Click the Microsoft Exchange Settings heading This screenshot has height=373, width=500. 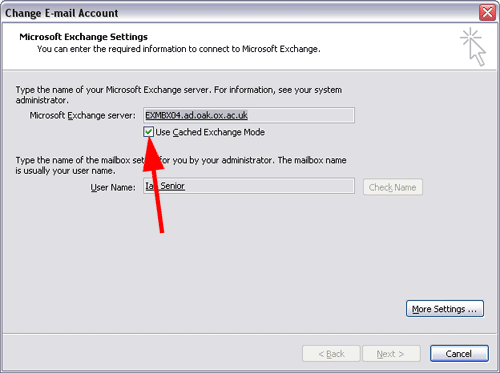coord(83,37)
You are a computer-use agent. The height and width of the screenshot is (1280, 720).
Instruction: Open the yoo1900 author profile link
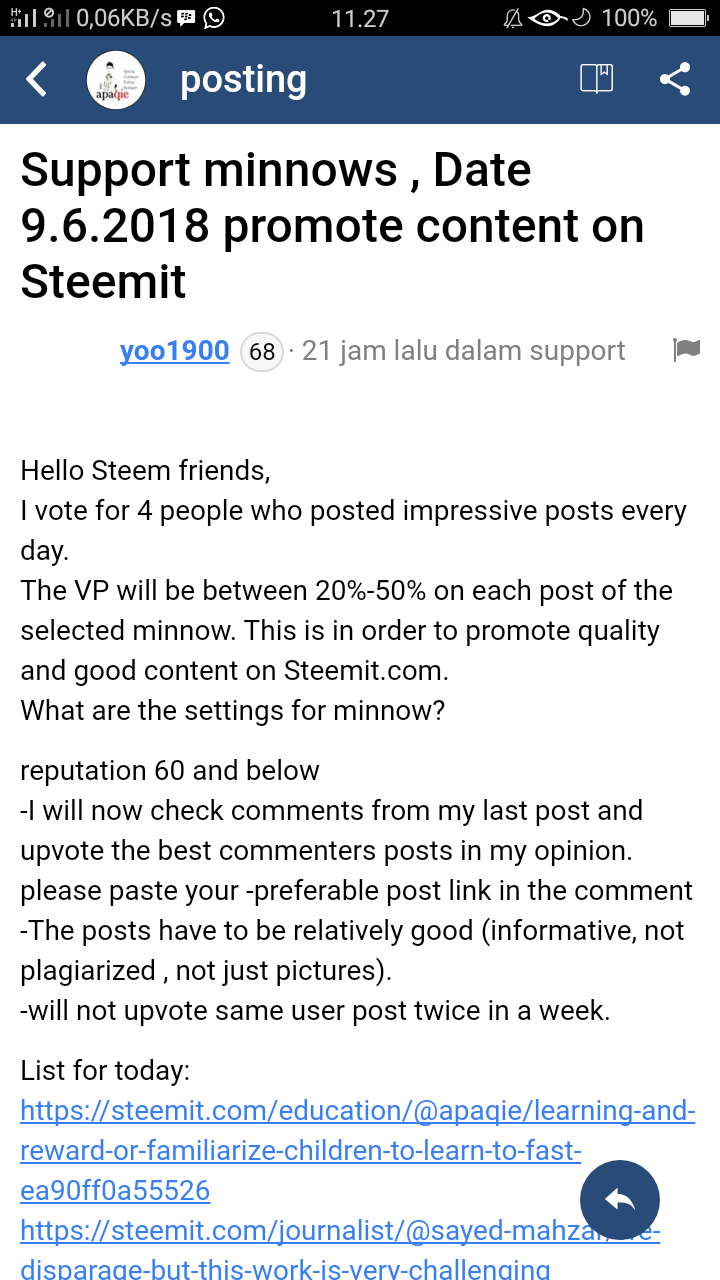174,351
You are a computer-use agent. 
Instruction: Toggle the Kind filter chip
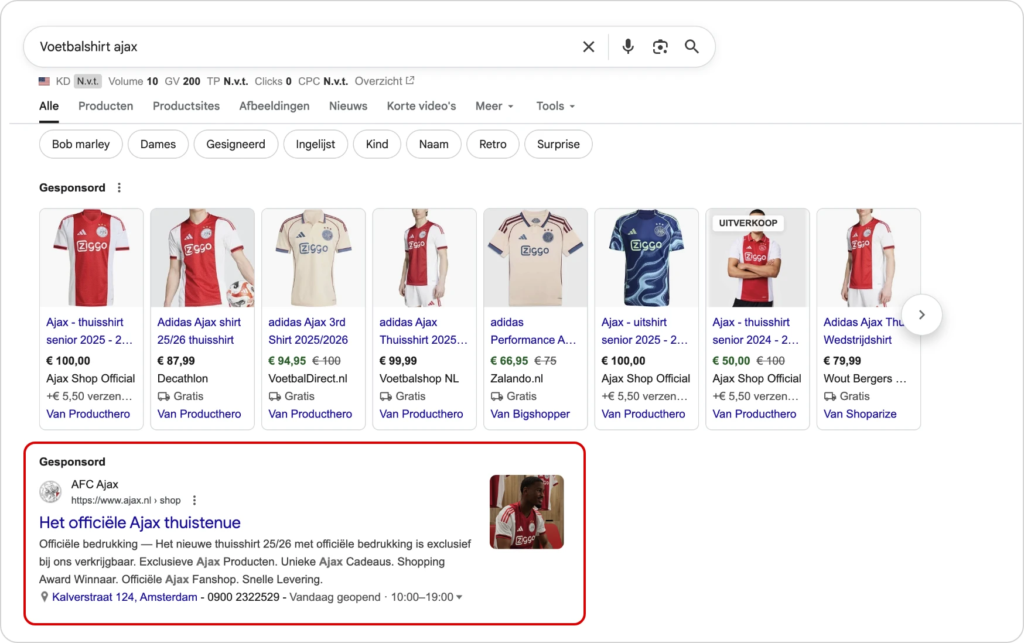[x=377, y=144]
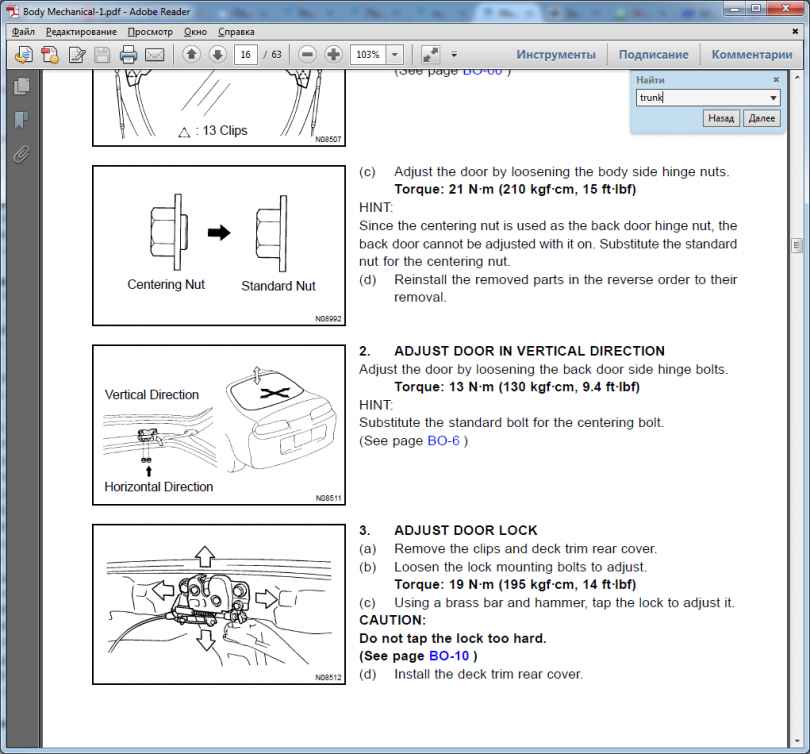Zoom out with the minus button
This screenshot has width=810, height=754.
point(308,54)
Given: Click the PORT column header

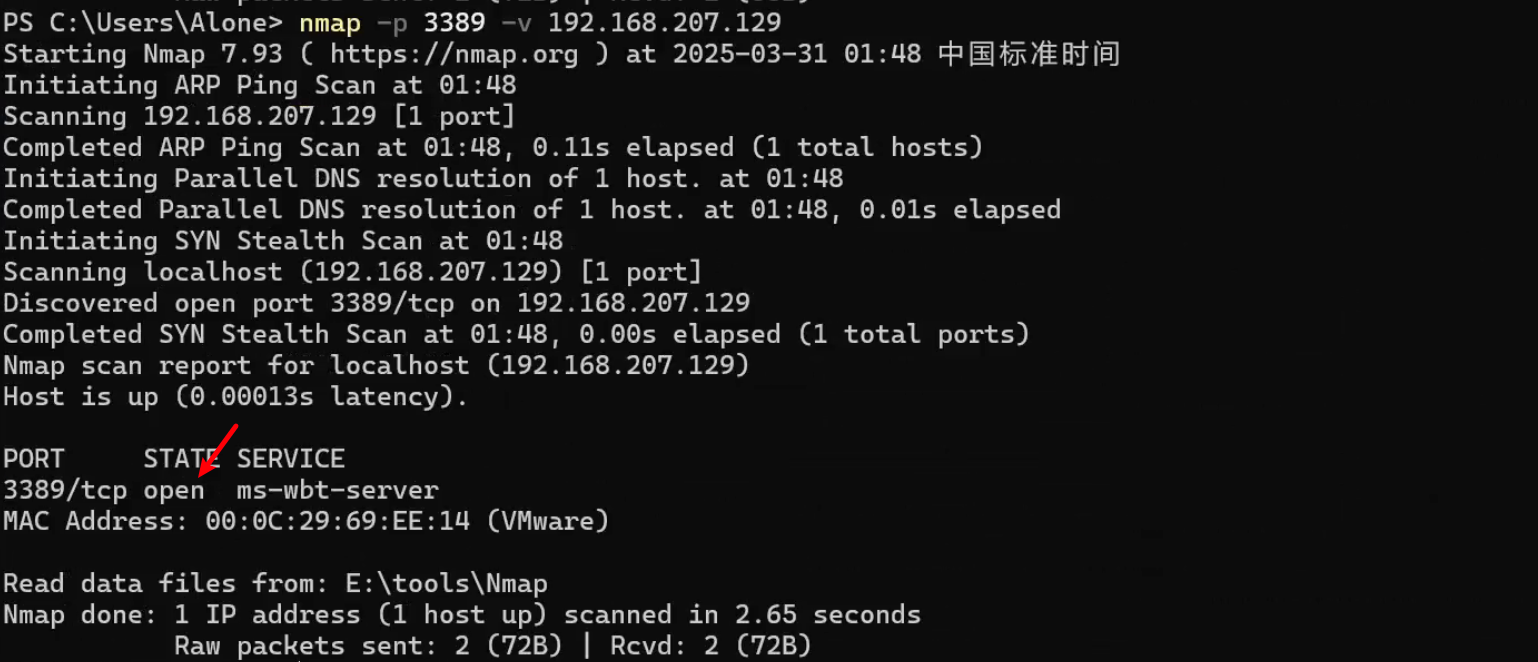Looking at the screenshot, I should pos(34,459).
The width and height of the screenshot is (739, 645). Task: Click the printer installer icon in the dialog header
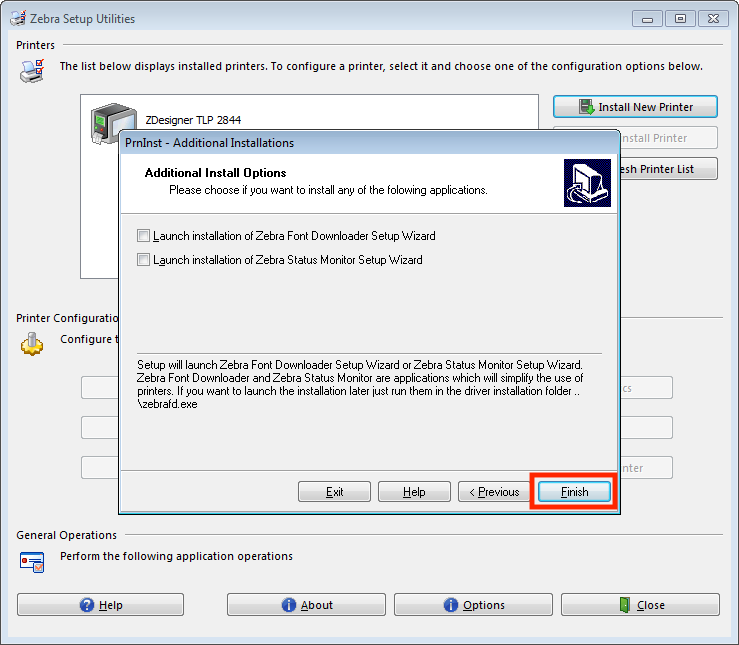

_ _ _ _ _ _ _

I would like the lines from the one with "You are a computer-use agent. The" through the last line of the data above retyped exactly, with pictures left out, please.

You are a computer-use agent. The height and width of the screenshot is (1280, 720).
Instruction: Open the yoo1900 author profile link
174,351
You are a computer-use agent. 
Instruction: Toggle the Kind filter chip
[x=377, y=144]
Zoom out with the minus button
This screenshot has width=810, height=754.
point(308,54)
Given: Click the PORT column header

Looking at the screenshot, I should pos(34,459).
The width and height of the screenshot is (739, 645). Task: Click the printer installer icon in the dialog header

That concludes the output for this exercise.